Friday, March 2, 2012

Coconut Chocolate Chip Cookies

CCCC

Ray surprised me with a spontaneous cookbook purchase - The Sweet Spot - highlighting desserts by renowned pastry chef Pichet Ong. He is best known for his work at Jean-Georges Vongerichten's 66 and Spice Market in New York City. This cookbook mirrors JG's love for Asian-inspired cuisine and ranges from traditional desserts, like fresh almond jello and fruit cocktail to more modern adaptations, including this recipe for Coconut Chocolate Chip Cookies.

Coconut Chocolate Chip Cookies
adapted from The Sweet Spot by Pichet Ong

Ingredients
1 1/3 cups finely shredded unsweetened dried coconut
2 cups all purpose flour
1½ teaspoons baking powder
1 cup unsalted butter, at room temperature
1 cup plus 1 tablespoon packed dark brown sugar
¾ cup plus 2 tablespoons sugar
½ teaspoon salt
2 large eggs
2 teaspoons vanilla extract
2½ cups bittersweet pistoles or bittersweet chocolate chips or roughly chopped bittersweet chocolate

Directions
Preheat the oven to 300°F. Spread the coconut on a large rimmed baking sheet and bake until golden brown and fragrant, about 7 minutes. Set aside to cool completely. Sift together the flour and baking powder and set aside.

Put the butter, both sugars, the salt, and cooled toasted coconut into the bowl of an electric mixer fitted with the paddle attachment. Mix on medium speed until light and fluffy, about 3 minutes. With the machine running, add the eggs one at a time, and then add the vanilla. Turn the mixer speed to low and add half the flout mixture. When incorporated, add the remaining flour and mix until no traces of flour remain. Stir in the chocolate chips. If you have time, cover the dough tightly and chill for at least 2 hours, or up to 3 days, before baking.

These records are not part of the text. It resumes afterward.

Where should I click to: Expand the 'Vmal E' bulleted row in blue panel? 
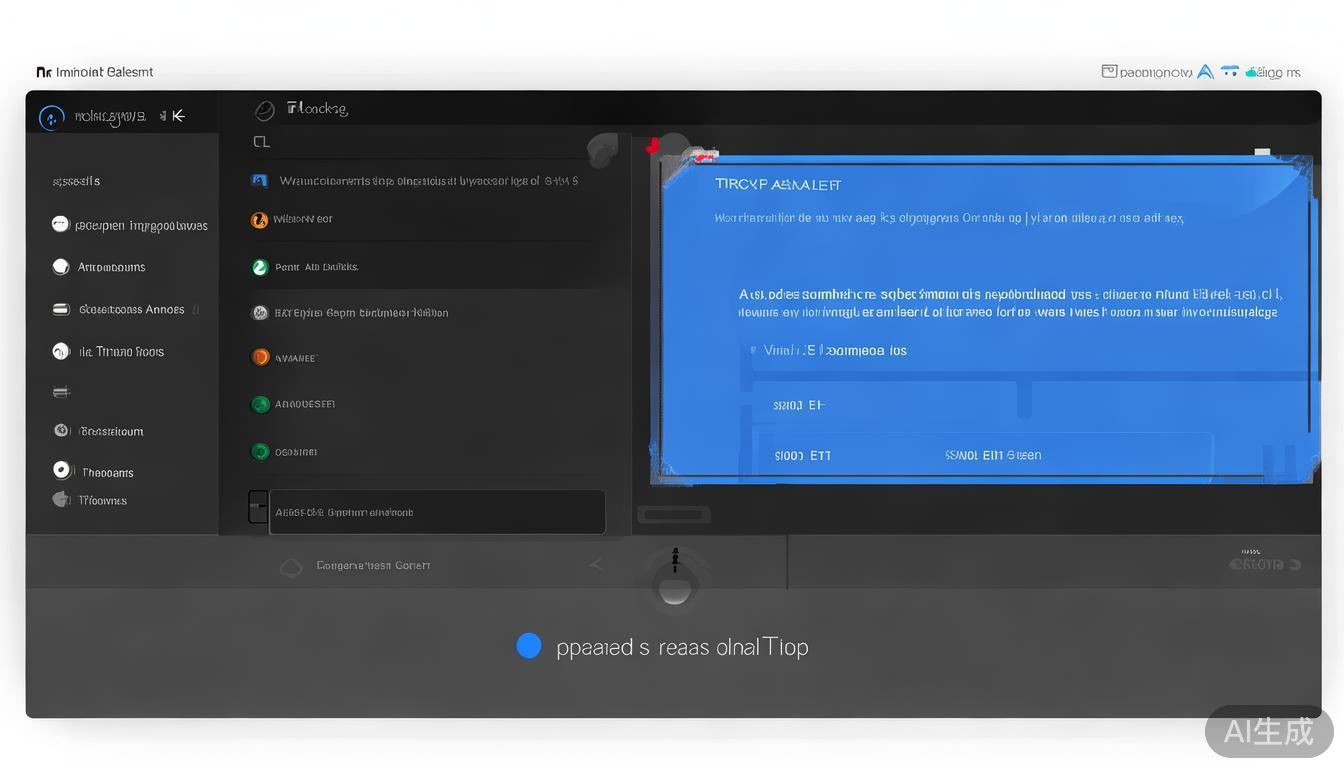pyautogui.click(x=753, y=351)
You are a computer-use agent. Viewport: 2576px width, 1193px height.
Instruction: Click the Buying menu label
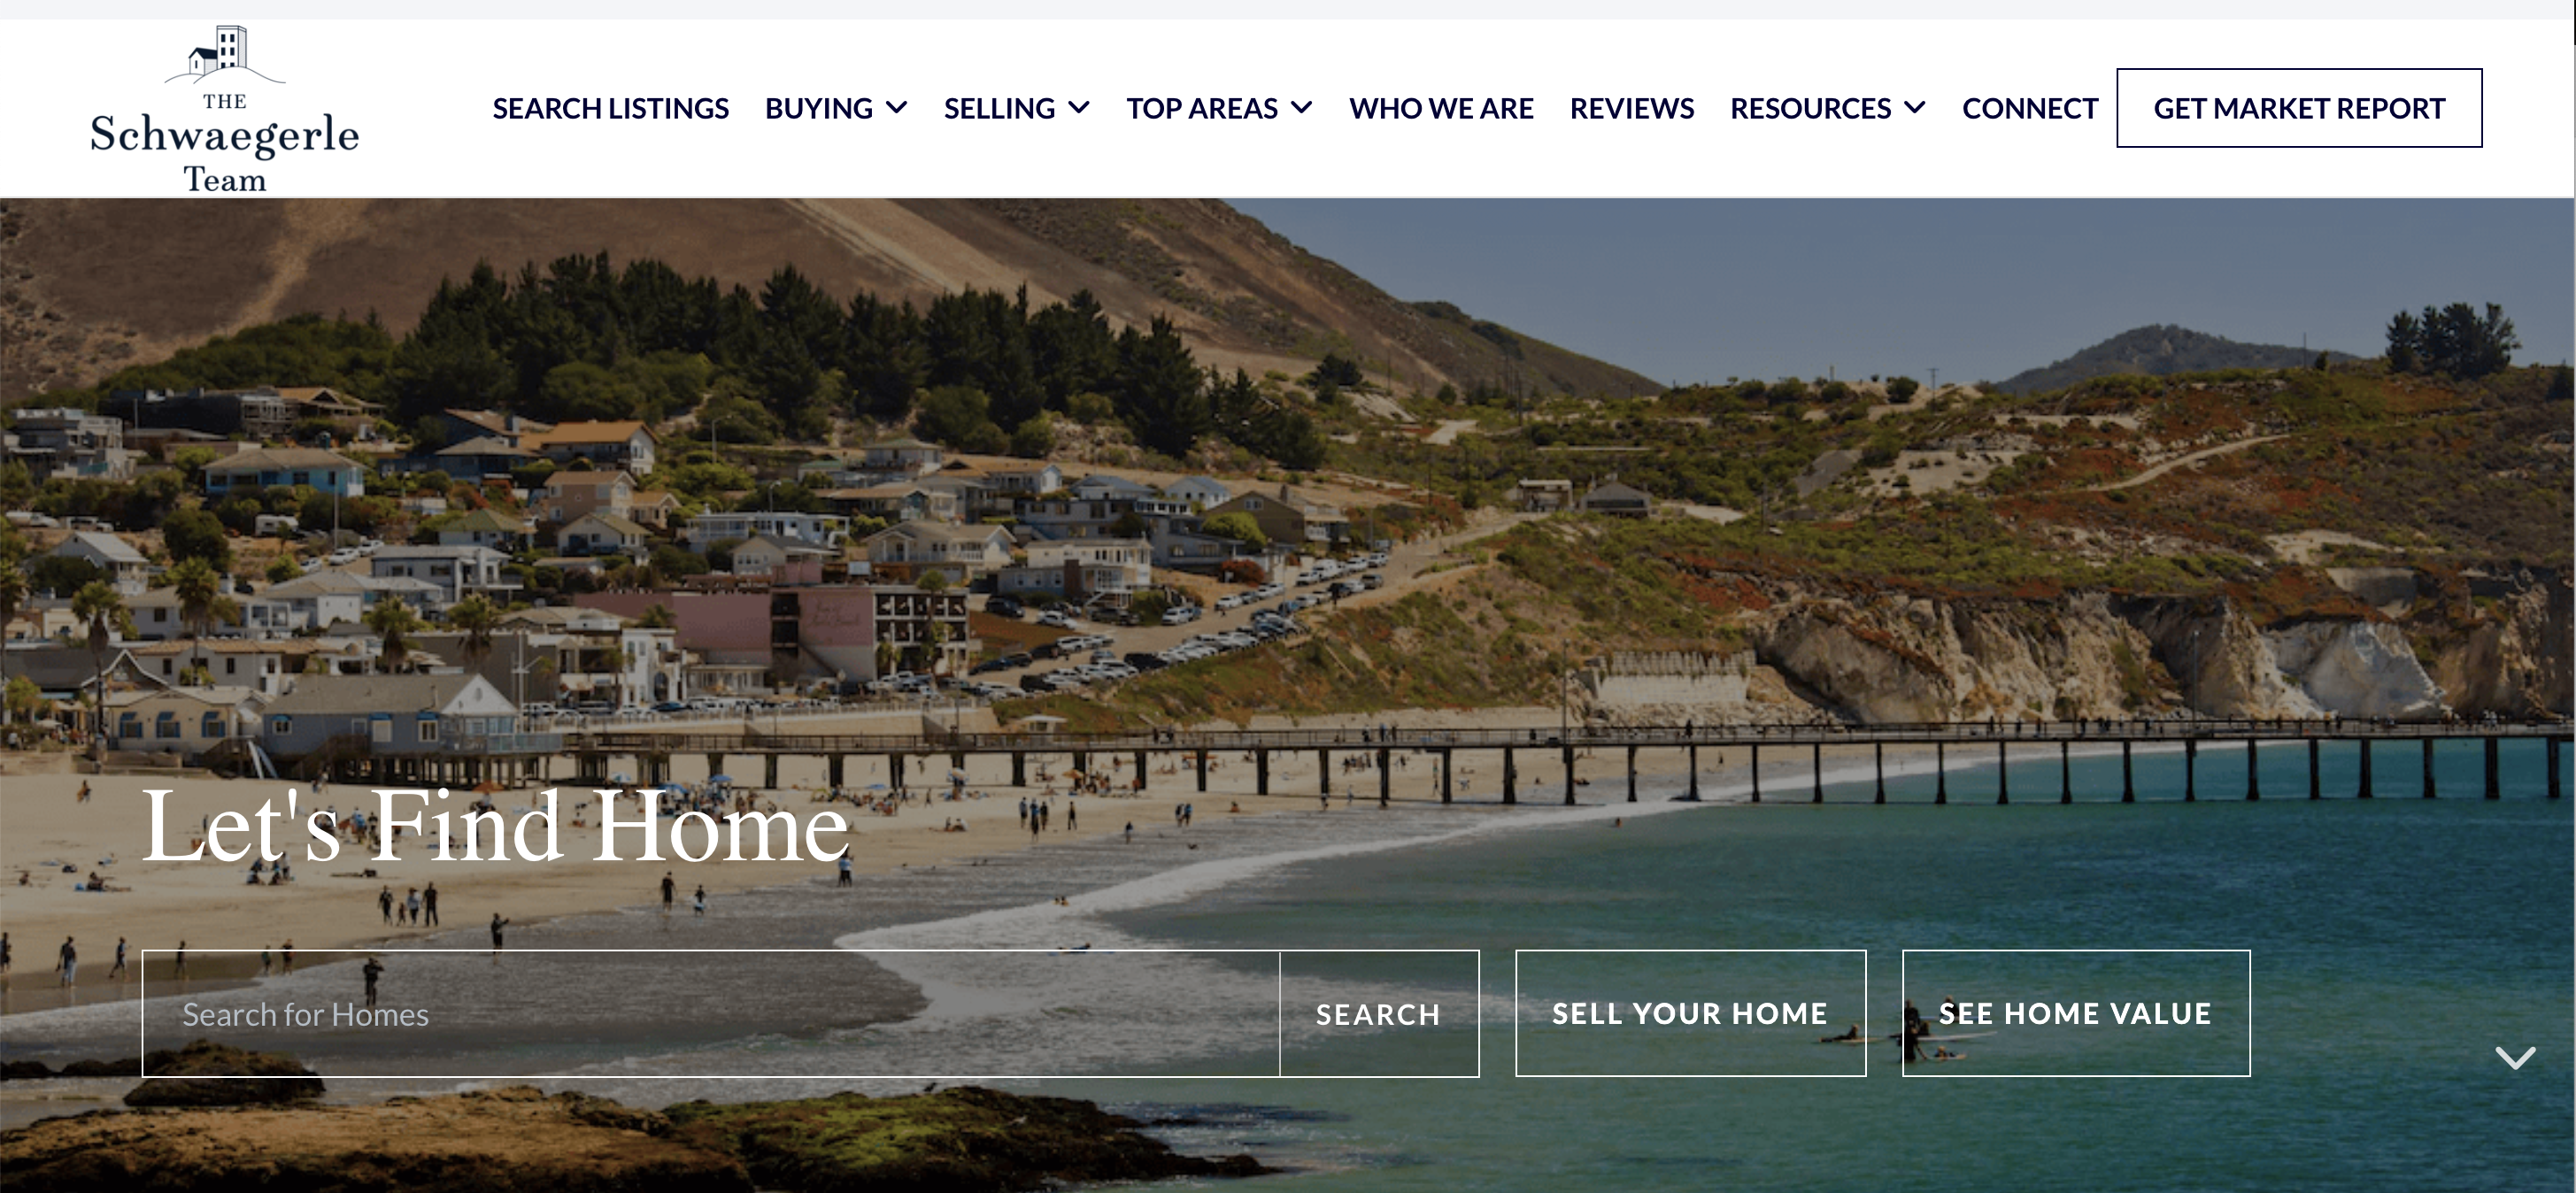tap(819, 108)

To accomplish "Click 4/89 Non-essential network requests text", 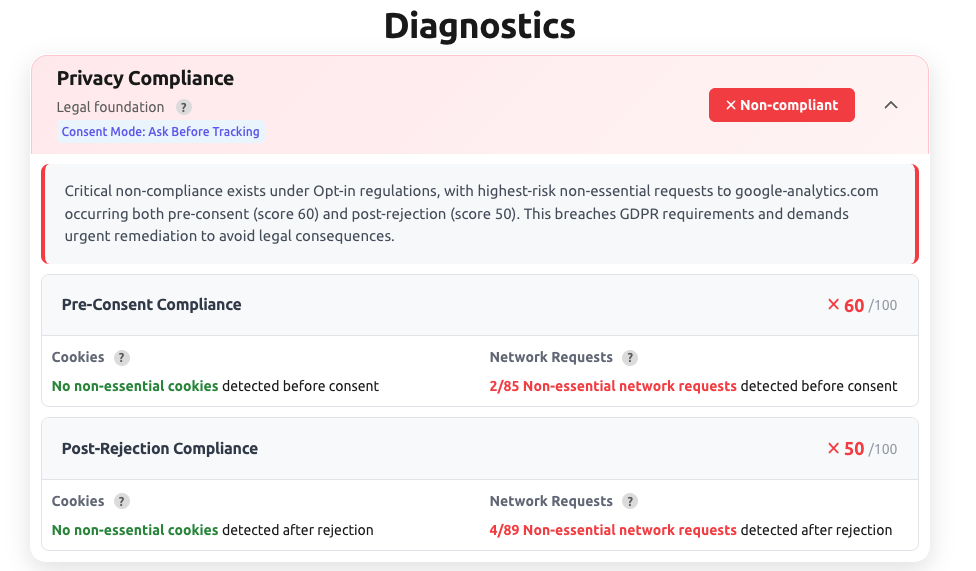I will (613, 530).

When ready to bake, preheat the oven to 325°F. Line two baking sheets with parchment paper. Scoop the cookie dough into 1-inch balls and put 2 inches apart on the baking sheets. Bake until brown and crisp, about 12 minutes. Transfer to a cooling rack to cool. The cookies can be stored in an airtight container for up to 3 days.

Modifications
The first picture above was based on the original recipe. I tested a batch and the cookies tasted good - crispy but chewy and moist in the middle because of the coconut. However, they were a little too flat for my taste so I added my favorite chocolate chip cookie ingredients:
  • Pecans and walnuts in the batter (about 1 1/2 cups)
  • Mini marshmallows wrapped in the center of each ball prior to baking
  • Sprinkling of sea salt on top of the dough right before it goes into the oven
This is what it looked like after:
CCCC2

The result was very similar to our Consummate Chocolate Chip Cookie recipe and I prefer that one more. However, one great thing about this recipe is you only need to refrigerate the dough for 2 hours versus 36 hours. The coconut is deliciously subtle and provides more textural support than flavor. Make sure you use the unsweetened, finely shredded kind (I got mine from Wholefoods) , otherwise the cookies may come out too sweet. I definitely recommend this version if you want your CCC fix ASAP!